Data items
::::::
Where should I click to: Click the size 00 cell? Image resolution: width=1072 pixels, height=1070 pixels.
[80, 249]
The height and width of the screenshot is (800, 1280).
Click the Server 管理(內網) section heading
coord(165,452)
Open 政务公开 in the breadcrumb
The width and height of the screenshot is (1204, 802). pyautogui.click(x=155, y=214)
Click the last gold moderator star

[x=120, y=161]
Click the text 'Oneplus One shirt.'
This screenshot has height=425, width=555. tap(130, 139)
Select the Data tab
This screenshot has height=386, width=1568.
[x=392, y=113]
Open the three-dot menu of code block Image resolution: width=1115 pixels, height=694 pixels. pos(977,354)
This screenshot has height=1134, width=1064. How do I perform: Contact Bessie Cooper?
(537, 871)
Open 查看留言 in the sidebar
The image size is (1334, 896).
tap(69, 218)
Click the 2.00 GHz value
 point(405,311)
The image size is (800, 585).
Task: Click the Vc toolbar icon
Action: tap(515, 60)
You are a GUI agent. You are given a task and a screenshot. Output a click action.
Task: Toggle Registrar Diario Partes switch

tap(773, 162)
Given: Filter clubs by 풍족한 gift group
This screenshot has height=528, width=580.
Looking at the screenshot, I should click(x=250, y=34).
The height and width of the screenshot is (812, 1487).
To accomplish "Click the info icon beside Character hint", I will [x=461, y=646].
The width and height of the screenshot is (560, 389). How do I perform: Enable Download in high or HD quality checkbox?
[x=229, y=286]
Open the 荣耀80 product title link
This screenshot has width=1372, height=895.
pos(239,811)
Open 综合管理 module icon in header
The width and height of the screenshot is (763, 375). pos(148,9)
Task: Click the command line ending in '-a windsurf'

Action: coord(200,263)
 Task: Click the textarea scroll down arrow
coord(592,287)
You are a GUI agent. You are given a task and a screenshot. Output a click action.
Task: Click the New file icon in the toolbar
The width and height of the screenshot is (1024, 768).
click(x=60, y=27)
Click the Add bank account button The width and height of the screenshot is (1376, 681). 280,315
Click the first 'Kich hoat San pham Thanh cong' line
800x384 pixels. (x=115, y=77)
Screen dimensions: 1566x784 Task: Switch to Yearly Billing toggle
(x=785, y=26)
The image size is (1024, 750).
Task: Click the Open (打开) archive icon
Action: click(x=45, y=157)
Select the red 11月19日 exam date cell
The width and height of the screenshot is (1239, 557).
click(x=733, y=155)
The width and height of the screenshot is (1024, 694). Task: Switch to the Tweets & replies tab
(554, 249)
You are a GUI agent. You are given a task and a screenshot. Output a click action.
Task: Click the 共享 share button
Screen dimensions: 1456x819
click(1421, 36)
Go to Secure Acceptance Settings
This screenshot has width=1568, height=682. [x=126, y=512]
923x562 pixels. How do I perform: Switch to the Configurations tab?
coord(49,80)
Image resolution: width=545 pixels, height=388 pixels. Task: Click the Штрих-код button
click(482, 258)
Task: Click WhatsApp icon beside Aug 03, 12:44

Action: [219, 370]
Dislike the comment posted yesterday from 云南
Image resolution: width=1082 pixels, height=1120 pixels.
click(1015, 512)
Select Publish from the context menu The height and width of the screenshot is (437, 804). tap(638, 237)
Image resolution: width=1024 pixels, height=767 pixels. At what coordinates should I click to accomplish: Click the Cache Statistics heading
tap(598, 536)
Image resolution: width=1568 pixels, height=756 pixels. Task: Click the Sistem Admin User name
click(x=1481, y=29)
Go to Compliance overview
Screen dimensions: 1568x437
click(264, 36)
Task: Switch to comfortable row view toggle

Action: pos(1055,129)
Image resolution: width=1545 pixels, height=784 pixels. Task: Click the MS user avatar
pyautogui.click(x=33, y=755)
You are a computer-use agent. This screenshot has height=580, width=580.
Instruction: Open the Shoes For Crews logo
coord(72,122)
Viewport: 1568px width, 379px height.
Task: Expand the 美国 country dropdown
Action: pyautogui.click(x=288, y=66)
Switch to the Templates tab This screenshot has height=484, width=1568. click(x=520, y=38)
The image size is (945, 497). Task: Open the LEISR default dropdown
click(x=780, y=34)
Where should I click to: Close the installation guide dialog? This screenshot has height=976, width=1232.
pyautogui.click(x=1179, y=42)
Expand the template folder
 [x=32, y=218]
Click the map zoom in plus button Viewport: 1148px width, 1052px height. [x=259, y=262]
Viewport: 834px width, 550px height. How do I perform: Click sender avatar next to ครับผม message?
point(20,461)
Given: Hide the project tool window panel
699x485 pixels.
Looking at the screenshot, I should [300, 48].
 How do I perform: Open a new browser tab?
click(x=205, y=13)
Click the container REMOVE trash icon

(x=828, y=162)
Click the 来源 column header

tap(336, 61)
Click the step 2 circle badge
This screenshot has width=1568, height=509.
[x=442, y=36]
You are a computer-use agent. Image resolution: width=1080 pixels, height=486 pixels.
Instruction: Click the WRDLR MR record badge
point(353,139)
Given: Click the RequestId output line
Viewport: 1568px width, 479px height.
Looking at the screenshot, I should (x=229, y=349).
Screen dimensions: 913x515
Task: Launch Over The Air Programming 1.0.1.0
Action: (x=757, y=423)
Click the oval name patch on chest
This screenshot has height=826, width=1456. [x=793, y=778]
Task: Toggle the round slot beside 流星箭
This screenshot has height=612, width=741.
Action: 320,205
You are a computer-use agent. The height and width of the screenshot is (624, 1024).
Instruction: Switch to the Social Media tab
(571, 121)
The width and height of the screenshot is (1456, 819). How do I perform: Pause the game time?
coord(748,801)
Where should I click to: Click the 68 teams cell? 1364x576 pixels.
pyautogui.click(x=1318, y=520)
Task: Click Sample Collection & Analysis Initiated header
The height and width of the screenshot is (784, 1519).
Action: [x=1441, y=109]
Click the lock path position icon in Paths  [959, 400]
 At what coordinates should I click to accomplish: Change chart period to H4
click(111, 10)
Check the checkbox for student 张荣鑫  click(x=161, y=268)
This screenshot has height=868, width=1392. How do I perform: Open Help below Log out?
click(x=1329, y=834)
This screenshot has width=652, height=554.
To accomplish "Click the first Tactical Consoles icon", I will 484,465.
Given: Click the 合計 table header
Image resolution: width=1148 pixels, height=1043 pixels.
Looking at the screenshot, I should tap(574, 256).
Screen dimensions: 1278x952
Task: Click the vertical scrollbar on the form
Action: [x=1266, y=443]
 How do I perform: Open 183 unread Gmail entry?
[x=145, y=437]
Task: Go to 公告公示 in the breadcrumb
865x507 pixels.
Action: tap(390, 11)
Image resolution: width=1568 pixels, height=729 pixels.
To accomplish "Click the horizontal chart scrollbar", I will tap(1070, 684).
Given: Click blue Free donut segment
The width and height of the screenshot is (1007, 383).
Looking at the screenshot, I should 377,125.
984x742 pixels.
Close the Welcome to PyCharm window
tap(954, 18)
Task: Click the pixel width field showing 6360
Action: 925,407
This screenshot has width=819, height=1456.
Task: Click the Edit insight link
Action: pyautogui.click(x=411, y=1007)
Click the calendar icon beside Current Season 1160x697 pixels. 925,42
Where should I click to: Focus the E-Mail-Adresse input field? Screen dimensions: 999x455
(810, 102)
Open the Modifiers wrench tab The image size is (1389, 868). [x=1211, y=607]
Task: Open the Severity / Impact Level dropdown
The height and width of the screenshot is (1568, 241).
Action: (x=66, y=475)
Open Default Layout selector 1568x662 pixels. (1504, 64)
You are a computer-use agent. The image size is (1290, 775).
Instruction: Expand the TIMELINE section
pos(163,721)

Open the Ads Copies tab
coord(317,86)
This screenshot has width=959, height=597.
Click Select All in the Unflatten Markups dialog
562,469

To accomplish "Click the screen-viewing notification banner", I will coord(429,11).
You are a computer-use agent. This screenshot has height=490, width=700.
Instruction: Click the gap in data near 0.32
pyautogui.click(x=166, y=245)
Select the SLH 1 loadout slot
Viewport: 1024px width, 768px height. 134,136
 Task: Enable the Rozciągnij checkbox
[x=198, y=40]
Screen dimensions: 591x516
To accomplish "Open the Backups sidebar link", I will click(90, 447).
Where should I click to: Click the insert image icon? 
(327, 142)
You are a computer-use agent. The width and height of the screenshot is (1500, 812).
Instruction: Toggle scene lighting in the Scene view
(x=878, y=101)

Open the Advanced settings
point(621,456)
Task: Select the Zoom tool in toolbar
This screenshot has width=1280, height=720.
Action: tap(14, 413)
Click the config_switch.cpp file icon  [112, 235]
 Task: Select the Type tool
::::::
**What needs to be done**
Duplicate the lines of the data items exactly, starting at the line that contains "Task: Click Sample" and ending at the line that contains "Action: [x=1266, y=443]".

**Problem solution**
Task: Click Sample Collection & Analysis Initiated header
The height and width of the screenshot is (784, 1519).
Action: [x=1441, y=109]
Click the lock path position icon in Paths  [959, 400]
 At what coordinates should I click to accomplish: Change chart period to H4
click(111, 10)
Check the checkbox for student 张荣鑫  click(x=161, y=268)
This screenshot has height=868, width=1392. How do I perform: Open Help below Log out?
click(x=1329, y=834)
This screenshot has width=652, height=554.
To accomplish "Click the first Tactical Consoles icon", I will 484,465.
Given: Click the 合計 table header
Image resolution: width=1148 pixels, height=1043 pixels.
Looking at the screenshot, I should tap(574, 256).
Screen dimensions: 1278x952
Task: Click the vertical scrollbar on the form
Action: [x=1266, y=443]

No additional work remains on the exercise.